* start Extracted entries *

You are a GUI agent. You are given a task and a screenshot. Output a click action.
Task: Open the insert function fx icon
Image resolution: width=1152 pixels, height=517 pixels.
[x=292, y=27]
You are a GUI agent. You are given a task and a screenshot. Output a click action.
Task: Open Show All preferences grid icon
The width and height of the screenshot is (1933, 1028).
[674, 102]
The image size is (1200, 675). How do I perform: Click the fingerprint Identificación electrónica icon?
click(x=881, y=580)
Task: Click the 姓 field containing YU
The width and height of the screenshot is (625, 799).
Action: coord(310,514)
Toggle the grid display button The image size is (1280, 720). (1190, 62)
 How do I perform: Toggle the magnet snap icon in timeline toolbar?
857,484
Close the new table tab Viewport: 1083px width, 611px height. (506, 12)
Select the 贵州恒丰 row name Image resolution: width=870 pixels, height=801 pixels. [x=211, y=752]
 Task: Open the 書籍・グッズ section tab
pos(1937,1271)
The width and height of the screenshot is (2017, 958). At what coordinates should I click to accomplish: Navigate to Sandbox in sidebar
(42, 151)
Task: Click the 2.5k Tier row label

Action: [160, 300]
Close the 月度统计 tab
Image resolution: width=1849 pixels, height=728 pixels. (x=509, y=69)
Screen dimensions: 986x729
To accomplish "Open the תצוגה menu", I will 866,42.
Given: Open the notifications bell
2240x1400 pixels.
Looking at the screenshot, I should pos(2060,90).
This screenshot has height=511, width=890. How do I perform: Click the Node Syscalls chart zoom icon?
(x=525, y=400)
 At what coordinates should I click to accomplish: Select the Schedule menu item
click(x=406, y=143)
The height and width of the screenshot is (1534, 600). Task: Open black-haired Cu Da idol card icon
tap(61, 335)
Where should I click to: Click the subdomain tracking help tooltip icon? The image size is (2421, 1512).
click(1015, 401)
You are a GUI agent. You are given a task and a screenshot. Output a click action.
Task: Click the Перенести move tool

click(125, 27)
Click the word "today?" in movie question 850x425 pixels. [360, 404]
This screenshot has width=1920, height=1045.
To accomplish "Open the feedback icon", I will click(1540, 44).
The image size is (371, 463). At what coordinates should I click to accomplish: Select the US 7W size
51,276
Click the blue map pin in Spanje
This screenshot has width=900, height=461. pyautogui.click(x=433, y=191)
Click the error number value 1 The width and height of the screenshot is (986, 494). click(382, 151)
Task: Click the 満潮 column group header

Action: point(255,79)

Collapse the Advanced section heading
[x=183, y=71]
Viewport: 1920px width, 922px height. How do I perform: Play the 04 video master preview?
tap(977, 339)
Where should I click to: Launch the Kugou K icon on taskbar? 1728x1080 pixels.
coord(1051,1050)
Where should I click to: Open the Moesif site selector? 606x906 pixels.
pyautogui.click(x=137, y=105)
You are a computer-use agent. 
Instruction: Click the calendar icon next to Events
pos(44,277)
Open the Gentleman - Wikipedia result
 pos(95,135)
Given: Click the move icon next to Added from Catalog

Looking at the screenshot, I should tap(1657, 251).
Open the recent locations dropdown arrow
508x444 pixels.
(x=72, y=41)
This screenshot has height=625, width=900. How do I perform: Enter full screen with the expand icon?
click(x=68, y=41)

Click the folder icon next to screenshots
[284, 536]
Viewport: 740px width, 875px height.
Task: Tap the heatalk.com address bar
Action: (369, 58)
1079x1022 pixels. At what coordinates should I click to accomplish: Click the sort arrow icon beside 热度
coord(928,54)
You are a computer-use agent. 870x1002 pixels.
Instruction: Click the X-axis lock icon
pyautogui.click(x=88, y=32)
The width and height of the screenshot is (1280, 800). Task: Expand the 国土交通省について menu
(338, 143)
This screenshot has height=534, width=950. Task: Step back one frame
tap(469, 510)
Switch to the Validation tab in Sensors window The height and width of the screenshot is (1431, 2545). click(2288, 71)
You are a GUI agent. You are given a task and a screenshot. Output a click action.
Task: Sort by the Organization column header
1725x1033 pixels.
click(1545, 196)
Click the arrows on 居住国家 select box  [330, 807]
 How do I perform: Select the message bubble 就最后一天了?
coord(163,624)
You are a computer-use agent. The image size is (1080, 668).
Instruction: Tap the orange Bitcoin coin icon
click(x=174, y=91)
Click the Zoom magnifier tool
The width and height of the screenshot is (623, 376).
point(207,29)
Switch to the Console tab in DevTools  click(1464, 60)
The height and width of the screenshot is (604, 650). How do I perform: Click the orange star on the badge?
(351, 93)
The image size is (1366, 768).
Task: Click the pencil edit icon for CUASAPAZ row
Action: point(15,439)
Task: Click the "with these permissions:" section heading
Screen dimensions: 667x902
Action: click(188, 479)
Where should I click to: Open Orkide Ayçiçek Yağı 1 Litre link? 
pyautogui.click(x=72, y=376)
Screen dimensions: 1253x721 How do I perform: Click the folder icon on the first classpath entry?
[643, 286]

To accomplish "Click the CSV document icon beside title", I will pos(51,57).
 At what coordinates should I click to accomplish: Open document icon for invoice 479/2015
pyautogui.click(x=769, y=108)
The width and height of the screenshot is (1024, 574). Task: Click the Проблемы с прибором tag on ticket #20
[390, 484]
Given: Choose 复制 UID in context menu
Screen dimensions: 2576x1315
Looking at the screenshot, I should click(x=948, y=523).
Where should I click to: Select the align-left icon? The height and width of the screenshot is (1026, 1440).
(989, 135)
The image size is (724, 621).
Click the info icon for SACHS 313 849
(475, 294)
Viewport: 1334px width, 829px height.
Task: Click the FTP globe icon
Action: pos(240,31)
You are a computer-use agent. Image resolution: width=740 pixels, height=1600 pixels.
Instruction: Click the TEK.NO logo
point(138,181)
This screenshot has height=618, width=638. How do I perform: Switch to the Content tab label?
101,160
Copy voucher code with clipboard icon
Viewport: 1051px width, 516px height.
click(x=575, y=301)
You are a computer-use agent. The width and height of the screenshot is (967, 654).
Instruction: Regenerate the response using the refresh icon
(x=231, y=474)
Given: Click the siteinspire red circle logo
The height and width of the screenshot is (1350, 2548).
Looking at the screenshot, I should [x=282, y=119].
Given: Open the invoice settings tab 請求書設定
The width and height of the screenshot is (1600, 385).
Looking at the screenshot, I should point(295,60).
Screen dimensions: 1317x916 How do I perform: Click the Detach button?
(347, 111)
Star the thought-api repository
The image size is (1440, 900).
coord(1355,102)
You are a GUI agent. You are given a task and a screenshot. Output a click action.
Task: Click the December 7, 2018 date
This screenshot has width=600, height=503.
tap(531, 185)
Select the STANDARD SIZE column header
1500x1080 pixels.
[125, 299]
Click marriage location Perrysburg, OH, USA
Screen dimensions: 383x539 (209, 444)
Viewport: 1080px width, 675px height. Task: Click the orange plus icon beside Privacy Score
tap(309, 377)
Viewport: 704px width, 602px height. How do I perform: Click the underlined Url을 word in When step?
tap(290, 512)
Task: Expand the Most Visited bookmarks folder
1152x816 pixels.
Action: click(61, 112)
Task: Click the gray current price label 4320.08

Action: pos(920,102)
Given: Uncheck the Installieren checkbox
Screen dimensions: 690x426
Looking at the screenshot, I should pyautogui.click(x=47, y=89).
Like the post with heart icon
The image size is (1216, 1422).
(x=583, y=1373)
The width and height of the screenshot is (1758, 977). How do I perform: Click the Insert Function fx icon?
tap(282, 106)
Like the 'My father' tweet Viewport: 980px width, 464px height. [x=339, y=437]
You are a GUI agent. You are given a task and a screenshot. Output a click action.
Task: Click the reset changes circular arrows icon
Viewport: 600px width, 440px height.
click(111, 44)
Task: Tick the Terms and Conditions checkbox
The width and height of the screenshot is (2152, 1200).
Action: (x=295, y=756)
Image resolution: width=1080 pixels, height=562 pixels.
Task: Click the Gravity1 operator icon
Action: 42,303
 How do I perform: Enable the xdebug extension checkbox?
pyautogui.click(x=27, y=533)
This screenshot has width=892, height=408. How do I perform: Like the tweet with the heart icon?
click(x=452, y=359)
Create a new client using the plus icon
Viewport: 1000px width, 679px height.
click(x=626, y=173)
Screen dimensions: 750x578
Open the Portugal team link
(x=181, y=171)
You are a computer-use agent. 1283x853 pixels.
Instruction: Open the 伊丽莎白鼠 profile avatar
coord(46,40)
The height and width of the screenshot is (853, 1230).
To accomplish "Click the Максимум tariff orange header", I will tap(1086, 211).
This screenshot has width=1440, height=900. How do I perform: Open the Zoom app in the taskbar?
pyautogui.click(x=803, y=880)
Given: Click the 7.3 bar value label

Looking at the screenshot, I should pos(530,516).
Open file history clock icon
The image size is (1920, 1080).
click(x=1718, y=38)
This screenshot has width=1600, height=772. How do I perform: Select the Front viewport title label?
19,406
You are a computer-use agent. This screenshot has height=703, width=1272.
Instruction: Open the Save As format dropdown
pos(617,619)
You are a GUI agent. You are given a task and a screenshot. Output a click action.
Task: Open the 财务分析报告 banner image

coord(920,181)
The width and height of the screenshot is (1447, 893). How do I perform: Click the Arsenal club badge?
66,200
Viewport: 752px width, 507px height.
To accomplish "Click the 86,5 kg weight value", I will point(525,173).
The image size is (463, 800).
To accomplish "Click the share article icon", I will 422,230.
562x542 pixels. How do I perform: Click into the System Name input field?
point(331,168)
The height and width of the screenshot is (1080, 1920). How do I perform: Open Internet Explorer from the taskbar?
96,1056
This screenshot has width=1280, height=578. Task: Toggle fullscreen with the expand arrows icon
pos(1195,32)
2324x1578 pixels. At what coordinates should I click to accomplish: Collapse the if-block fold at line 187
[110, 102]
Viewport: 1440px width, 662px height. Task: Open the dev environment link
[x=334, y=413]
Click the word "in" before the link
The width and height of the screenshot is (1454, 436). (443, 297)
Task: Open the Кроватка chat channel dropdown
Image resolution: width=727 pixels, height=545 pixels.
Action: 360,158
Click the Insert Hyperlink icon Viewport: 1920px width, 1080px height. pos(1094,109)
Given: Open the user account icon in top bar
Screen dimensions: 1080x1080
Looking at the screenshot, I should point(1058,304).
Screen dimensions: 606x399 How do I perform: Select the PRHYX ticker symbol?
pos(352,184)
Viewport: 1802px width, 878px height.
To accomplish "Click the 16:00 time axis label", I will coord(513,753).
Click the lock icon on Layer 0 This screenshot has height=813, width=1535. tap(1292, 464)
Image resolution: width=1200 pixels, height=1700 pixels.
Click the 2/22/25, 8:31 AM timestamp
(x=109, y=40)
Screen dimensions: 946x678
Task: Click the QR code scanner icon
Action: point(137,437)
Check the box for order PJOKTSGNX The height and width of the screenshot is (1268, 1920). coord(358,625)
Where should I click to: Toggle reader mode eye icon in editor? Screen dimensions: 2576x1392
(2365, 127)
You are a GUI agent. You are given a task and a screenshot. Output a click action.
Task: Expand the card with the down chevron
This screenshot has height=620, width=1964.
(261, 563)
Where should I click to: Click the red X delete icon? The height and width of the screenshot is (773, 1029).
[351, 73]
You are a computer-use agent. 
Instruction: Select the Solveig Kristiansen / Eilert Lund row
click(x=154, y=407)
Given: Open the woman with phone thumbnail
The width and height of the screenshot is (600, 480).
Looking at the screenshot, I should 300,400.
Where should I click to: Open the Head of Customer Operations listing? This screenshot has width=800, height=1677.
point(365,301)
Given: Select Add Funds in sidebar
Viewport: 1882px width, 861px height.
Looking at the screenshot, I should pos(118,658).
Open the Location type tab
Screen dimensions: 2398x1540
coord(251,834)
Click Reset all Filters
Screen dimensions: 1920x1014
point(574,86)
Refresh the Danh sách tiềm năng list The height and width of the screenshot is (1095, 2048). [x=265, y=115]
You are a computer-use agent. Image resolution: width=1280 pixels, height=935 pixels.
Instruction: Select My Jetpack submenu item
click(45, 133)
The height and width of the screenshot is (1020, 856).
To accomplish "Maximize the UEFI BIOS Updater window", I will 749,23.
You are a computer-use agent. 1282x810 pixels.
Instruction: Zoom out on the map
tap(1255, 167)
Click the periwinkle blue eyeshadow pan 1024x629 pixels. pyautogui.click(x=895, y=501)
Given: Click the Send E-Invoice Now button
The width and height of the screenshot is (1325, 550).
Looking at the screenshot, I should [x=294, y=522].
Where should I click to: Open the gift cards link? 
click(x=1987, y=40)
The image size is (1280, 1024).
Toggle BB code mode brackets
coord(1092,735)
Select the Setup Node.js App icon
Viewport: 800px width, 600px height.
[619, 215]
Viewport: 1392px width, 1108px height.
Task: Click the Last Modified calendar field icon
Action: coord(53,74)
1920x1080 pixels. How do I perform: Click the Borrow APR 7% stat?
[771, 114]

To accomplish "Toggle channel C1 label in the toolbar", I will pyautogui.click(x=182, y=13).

* end Extracted entries *

Work instructions =
Starting at the line that has "Where should I click to: Open Orkide" and stopping after the line that has "pyautogui.click(x=769, y=108)", reproduce those lines with "button" in place of each "icon", changing nothing else.

Written reply =
Where should I click to: Open Orkide Ayçiçek Yağı 1 Litre link? 
pyautogui.click(x=72, y=376)
Screen dimensions: 1253x721 How do I perform: Click the folder button on the first classpath entry?
[643, 286]

To accomplish "Click the CSV document button beside title", I will pos(51,57).
 At what coordinates should I click to accomplish: Open document button for invoice 479/2015
pyautogui.click(x=769, y=108)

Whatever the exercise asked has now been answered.